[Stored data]
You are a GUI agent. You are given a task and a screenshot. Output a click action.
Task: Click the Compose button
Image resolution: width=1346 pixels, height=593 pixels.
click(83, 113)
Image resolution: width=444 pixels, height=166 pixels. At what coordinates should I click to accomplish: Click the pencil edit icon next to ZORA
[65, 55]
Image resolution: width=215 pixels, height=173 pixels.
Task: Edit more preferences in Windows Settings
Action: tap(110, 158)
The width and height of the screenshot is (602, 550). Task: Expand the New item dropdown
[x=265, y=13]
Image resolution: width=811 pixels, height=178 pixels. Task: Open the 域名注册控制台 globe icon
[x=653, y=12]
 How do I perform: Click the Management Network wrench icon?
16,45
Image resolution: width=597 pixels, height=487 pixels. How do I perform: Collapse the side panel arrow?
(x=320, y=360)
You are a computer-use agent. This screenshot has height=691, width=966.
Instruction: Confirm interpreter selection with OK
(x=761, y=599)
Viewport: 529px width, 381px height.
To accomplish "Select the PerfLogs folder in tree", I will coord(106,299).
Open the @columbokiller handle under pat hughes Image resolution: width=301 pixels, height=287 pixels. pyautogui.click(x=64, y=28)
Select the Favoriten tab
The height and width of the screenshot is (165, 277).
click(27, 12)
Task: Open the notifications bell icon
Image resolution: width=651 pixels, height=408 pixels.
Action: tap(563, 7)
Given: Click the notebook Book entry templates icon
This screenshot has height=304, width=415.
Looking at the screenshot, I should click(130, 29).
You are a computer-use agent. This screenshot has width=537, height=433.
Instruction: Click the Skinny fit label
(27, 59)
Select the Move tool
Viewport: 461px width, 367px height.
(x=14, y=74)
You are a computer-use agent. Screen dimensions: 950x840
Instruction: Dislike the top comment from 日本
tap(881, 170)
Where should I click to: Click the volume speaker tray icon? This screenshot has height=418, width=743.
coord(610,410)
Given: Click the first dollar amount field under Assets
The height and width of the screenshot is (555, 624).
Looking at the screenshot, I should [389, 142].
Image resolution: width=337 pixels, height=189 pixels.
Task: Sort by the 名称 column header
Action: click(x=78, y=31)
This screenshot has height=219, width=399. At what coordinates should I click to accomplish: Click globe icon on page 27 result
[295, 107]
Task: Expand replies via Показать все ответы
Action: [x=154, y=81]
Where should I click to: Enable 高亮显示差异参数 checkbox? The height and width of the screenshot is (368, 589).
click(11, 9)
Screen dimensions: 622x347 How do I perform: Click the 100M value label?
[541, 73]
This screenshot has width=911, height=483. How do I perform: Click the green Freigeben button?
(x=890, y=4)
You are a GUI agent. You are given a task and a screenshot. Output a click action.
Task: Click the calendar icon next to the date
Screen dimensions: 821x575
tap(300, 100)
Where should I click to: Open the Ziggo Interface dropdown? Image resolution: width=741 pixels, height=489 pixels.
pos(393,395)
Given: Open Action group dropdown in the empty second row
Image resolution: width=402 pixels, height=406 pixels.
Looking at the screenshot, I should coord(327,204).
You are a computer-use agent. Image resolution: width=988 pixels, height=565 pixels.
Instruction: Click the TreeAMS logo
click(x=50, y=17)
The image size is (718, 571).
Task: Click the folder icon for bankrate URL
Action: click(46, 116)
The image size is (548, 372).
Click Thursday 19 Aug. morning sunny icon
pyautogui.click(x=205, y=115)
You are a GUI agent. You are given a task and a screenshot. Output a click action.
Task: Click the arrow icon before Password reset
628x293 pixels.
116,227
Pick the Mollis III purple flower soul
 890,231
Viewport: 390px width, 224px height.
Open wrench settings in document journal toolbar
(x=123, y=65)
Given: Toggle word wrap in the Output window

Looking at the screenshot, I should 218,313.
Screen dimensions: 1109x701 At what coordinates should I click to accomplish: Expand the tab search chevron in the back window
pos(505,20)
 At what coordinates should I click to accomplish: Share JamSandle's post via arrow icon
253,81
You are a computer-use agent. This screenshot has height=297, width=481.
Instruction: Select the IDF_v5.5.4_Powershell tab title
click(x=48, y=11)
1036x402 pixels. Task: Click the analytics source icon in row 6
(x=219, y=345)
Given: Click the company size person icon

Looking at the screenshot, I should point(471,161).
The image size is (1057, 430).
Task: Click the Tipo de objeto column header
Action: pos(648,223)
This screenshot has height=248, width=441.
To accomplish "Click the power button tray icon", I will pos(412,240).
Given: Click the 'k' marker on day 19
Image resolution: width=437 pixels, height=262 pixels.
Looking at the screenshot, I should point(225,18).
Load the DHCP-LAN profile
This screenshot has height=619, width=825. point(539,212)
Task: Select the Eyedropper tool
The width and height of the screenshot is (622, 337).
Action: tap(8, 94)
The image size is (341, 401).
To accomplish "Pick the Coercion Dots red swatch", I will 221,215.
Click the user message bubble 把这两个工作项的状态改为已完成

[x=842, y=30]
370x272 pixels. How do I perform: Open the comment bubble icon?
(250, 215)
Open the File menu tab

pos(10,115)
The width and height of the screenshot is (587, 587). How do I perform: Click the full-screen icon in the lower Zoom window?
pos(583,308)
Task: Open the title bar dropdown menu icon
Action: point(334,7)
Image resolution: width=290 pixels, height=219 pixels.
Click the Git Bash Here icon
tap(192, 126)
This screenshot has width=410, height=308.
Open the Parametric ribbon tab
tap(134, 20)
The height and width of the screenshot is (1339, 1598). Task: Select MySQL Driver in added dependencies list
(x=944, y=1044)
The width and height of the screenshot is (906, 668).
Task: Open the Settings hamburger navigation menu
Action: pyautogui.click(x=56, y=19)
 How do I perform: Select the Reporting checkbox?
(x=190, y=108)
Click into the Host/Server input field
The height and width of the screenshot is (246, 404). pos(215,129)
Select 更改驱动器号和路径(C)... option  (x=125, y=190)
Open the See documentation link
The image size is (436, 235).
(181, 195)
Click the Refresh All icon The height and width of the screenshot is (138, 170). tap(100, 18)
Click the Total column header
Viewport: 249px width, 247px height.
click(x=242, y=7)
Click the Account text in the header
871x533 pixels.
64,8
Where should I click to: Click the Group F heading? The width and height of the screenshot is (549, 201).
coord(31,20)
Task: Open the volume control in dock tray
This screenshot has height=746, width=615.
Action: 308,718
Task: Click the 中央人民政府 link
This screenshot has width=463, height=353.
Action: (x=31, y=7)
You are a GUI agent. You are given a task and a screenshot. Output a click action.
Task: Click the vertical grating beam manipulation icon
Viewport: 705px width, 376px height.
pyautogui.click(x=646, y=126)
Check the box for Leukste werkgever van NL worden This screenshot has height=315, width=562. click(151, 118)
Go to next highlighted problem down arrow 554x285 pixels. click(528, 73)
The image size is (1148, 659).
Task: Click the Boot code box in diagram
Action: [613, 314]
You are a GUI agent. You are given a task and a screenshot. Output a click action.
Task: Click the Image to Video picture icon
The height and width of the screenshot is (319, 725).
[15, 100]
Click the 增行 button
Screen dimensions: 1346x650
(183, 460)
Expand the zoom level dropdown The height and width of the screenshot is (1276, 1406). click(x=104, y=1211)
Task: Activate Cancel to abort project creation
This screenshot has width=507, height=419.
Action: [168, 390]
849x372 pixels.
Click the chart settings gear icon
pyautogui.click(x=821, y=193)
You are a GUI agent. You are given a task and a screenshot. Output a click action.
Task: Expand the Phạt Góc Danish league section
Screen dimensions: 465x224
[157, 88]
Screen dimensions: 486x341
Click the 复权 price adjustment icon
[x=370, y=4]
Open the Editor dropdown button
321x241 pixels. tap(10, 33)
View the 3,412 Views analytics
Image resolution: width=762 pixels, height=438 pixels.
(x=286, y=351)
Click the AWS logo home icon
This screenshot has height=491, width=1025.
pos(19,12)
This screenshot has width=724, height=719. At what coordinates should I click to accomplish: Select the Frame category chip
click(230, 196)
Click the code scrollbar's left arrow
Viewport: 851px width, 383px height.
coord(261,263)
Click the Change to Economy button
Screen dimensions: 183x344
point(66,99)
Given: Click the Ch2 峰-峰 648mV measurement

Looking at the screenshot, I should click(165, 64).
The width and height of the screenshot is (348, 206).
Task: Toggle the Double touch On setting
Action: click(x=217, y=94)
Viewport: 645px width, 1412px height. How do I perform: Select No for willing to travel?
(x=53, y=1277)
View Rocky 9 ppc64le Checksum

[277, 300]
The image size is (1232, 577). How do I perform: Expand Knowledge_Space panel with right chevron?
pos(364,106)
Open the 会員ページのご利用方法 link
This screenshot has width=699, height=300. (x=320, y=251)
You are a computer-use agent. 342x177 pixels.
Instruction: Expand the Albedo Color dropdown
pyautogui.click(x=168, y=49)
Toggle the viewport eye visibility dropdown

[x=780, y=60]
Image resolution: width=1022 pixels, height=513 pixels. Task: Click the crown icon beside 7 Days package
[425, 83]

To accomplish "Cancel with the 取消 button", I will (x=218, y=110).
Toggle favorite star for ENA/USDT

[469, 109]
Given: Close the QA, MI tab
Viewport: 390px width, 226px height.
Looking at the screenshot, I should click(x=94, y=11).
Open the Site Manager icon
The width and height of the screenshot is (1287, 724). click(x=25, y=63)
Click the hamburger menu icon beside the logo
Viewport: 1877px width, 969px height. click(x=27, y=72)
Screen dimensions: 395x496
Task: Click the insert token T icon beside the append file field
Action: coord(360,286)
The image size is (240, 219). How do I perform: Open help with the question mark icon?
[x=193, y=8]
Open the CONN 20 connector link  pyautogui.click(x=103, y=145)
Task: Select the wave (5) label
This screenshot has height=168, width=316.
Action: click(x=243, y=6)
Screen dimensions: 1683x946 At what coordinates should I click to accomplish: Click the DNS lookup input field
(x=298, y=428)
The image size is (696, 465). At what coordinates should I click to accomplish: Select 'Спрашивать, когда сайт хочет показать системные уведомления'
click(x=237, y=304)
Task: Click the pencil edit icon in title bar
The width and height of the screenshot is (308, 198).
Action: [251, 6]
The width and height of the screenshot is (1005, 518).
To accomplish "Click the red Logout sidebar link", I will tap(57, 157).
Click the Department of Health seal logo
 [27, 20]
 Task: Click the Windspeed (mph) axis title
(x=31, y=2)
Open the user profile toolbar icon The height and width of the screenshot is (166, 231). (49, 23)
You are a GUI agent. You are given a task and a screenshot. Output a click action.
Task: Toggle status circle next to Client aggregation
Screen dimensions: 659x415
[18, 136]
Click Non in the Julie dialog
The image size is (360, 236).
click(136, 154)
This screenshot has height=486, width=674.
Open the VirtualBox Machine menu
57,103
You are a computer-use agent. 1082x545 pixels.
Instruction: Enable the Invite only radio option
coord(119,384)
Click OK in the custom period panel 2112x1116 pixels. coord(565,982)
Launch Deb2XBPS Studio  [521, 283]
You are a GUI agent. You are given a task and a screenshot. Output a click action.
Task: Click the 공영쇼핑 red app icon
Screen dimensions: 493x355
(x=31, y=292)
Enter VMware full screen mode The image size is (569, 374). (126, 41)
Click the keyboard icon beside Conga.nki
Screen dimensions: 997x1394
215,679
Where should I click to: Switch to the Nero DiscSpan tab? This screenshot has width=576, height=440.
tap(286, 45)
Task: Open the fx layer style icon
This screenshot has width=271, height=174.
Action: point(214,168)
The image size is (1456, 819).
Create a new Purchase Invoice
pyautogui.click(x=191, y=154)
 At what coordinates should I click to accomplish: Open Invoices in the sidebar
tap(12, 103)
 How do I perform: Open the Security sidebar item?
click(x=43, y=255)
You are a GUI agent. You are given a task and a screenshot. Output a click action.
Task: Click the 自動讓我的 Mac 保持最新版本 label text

• **EXERCISE**: The answer is the run of lines above from the line containing "Viewport: 390px width, 224px height." through the line containing "has height=297, width=481.", copied exactly and alone.

• **OUTPUT OF THE EXERCISE**:
Viewport: 390px width, 224px height.
Open wrench settings in document journal toolbar
(x=123, y=65)
Given: Toggle word wrap in the Output window

Looking at the screenshot, I should 218,313.
Screen dimensions: 1109x701 At what coordinates should I click to accomplish: Expand the tab search chevron in the back window
pos(505,20)
 At what coordinates should I click to accomplish: Share JamSandle's post via arrow icon
253,81
You are a computer-use agent. This screenshot has height=297, width=481.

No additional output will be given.